Una foto que circula por internet muestra un prostíbulo de la calle Diez de Julio llamado Las Siete Puertas. El dato adjunto dice que la foto es de 1900. Nunca había visto algo semejante: una toma interior, un hall en cuyo sillón central aparece un grupo de "asiladas" con los torsos al descubierto. La atmósfera es cálida y un poco vaga. La actitud de las mujeres, distendida, conservando no obstante la pose que la fotografía de esa época requería de los retratados.
Los interiores de los antiguos lenocinios siempre habían quedado para uno librado a las elaboraciones de la imaginación. Esto, a pesar de cierta recurrencia de la literatura chilena por visitar estos lugares sancionados. Al vuelo recuerdo las descripciones de Edwards Bello, de Ricardo Puelma, de Méndez Carrasco y, avanzando en el tiempo, de Germán Marín. En Los círculos morados , Jorge Edwards deja entrever un prostíbulo oscuro ubicado en la calle Santa Rosa. Anteriormente, en uno de sus cuentos, el protagonista termina internándose por San Isidro en busca de uno de estos reductos de la redención concupiscente.

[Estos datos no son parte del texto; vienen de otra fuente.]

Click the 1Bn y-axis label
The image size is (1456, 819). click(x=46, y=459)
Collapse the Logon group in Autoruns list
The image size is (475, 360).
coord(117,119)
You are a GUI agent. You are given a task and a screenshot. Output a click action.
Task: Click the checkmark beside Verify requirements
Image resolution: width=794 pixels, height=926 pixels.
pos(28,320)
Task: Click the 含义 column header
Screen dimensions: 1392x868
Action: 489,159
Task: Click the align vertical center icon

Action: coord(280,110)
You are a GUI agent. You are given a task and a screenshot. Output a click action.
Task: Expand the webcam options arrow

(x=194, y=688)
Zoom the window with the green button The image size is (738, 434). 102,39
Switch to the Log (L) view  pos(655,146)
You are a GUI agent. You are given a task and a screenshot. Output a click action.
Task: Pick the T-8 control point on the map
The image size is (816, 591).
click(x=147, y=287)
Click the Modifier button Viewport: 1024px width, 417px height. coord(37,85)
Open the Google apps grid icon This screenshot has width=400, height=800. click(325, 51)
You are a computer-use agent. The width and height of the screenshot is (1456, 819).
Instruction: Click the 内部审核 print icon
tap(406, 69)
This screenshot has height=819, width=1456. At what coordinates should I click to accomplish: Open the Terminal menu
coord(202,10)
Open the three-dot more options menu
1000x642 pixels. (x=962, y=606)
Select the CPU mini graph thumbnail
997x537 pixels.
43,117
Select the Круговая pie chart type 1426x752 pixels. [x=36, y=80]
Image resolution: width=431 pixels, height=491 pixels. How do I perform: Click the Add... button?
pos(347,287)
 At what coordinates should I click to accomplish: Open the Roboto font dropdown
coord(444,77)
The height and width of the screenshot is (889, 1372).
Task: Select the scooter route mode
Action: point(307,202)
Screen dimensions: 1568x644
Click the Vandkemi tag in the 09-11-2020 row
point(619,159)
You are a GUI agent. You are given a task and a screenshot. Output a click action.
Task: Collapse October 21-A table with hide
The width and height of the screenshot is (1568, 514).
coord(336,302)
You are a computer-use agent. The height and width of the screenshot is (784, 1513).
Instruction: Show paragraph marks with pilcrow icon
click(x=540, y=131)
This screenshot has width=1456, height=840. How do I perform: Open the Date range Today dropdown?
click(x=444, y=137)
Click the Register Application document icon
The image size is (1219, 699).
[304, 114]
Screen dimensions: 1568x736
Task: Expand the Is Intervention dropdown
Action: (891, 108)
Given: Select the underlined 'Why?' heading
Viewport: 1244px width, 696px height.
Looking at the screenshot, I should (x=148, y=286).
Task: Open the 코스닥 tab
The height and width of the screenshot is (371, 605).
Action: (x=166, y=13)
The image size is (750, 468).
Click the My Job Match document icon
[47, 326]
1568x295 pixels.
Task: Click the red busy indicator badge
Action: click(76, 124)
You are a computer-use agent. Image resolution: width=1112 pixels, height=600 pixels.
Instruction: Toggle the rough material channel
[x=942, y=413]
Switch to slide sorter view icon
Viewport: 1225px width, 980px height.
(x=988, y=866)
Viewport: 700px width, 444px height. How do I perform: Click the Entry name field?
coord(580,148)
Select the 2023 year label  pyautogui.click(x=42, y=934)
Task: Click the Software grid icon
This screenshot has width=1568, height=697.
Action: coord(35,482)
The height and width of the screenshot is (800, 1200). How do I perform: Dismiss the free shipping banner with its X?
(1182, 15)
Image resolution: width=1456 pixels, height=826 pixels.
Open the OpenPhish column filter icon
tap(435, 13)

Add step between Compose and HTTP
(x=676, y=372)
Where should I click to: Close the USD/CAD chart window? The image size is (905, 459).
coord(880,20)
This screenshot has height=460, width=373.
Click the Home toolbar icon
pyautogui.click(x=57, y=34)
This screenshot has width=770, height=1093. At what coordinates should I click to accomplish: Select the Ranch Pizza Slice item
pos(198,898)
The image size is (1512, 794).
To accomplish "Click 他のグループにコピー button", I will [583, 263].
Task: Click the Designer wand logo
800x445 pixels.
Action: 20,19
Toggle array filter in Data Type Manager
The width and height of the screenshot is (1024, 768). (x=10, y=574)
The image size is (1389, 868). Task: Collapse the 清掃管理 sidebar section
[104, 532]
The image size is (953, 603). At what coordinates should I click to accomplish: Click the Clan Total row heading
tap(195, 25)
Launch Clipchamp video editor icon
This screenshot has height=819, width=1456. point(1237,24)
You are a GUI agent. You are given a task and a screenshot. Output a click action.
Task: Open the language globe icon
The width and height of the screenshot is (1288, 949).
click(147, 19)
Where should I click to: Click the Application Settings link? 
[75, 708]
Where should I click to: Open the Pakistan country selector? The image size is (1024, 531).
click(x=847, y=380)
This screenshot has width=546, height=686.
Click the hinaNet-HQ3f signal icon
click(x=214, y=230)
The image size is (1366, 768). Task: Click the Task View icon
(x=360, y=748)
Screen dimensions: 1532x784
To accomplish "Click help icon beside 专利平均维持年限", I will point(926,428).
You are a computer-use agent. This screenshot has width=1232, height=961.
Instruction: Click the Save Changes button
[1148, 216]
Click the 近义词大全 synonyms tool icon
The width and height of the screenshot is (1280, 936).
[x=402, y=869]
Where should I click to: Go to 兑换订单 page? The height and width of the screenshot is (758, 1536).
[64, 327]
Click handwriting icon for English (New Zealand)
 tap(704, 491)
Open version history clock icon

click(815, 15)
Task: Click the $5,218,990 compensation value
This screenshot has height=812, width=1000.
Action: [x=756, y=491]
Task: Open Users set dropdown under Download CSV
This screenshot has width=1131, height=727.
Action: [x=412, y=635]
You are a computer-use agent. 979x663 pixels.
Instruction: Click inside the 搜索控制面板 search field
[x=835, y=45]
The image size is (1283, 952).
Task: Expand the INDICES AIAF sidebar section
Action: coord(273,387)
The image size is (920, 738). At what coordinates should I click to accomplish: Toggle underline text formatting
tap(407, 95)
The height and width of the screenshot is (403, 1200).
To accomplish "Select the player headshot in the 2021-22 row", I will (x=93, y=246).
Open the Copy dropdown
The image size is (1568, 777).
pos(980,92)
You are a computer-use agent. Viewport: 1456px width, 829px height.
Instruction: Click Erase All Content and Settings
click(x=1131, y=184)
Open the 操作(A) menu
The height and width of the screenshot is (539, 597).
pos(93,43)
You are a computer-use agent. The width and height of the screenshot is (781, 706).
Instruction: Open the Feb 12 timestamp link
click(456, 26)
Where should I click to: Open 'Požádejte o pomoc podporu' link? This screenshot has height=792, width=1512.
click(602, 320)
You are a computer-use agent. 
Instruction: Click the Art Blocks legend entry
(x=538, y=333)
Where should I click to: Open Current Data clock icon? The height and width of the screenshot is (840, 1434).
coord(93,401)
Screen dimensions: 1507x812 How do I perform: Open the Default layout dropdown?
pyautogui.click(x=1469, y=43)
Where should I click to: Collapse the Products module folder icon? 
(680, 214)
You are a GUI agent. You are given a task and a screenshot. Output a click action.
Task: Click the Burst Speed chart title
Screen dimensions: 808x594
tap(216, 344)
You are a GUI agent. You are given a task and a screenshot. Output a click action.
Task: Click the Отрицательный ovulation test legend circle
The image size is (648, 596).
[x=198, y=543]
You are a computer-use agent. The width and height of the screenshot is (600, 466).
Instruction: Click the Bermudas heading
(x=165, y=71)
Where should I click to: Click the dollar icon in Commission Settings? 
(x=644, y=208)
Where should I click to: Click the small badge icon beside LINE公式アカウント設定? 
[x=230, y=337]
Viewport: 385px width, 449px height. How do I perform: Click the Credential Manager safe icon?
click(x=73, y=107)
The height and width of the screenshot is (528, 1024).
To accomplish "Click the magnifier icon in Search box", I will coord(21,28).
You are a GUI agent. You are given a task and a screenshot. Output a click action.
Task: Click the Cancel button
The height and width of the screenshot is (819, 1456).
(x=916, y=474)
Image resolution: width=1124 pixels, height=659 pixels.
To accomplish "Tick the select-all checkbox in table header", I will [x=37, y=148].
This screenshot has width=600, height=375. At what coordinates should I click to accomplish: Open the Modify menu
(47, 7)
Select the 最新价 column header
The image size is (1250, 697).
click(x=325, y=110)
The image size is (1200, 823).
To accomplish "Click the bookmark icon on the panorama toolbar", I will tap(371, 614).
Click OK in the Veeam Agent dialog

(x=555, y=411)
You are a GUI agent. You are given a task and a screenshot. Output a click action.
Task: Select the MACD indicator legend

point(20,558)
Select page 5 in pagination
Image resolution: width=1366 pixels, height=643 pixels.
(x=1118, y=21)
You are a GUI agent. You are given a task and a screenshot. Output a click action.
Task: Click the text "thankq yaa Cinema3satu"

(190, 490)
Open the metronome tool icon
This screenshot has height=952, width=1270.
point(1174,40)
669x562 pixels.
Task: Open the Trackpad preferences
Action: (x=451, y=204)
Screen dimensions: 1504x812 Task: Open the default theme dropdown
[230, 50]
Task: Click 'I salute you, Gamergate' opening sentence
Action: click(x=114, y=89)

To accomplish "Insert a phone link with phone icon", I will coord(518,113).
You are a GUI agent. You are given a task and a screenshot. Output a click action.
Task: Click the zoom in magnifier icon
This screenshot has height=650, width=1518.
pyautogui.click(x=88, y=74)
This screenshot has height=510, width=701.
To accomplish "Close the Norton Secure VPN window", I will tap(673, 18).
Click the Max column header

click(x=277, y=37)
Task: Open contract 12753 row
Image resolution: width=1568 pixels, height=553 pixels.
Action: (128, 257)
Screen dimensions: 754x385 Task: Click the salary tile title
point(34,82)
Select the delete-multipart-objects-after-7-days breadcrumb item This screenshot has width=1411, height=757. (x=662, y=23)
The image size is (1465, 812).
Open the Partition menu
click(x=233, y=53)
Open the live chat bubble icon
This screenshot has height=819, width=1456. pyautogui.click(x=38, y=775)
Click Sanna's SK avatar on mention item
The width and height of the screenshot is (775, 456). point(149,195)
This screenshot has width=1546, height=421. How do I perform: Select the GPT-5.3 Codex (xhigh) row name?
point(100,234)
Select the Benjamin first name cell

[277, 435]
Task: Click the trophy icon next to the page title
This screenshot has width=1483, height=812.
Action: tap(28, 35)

Es curiosa la insistencia de la actividad prostibular por ocupar las mismas calles a través de las décadas, a pesar de los borrones y cuentas nuevas municipales. En Esmeralda con San Antonio demolieron a comienzos de los noventa una extensa zona de casas viejas dedicadas al rubro, y luego de un periodo de tregua aparecieron nuevas prostitutas -esta vez, extranjeras- circulando por las veredas de las inmediaciones, como si estuvieran imantadas por un designio ignoto. Eleuterio Ramírez, Emiliano Figueroa, Ricantén, Diez de Julio, Maipú, San Martín, son calles que han aparecido siempre en el entramado de este asunto, en memorias personales, en reportajes, en partes policiacos.
Me da la impresión de que hay "portales" que comunican épocas distintas que aparentemente no tienen nada que ver la una con la otra. En el mapa del "comercio sexual" santiaguino podríamos establecer varios puntos de transición temporal. Se me reforzó esta idea recorriendo recientemente la exposición del Mulato Gil de Castro en el Museo de Bellas Artes. Es evidente que las caras de los individuos retratados por Gil de Castro -la mayoría de las veces, tipos más o menos copetudos de comienzos del siglo XIX- son las mismas que vemos hoy día a la pasada en cualquier café, en el Congreso, en las entrevistas de la televisión. Un experto en fisiognómica podría determinar los rasgos predominantes. Yo debo quedarme con la impresión general.
El rostro más peculiar que pintó Gil de Castro es el de Bernardo O'Higgins. Hay algo en su conjunto que no corresponde a la matriz nacional de caras. Alguna vez, en un documental de la televisión, Patricio Bañados tocó la puerta de una familia Higgins, habitante de un pequeño pueblo irlandés. Ahí sí que estaba replicada la cara del Libertador, pero en versión contemporánea y doméstica.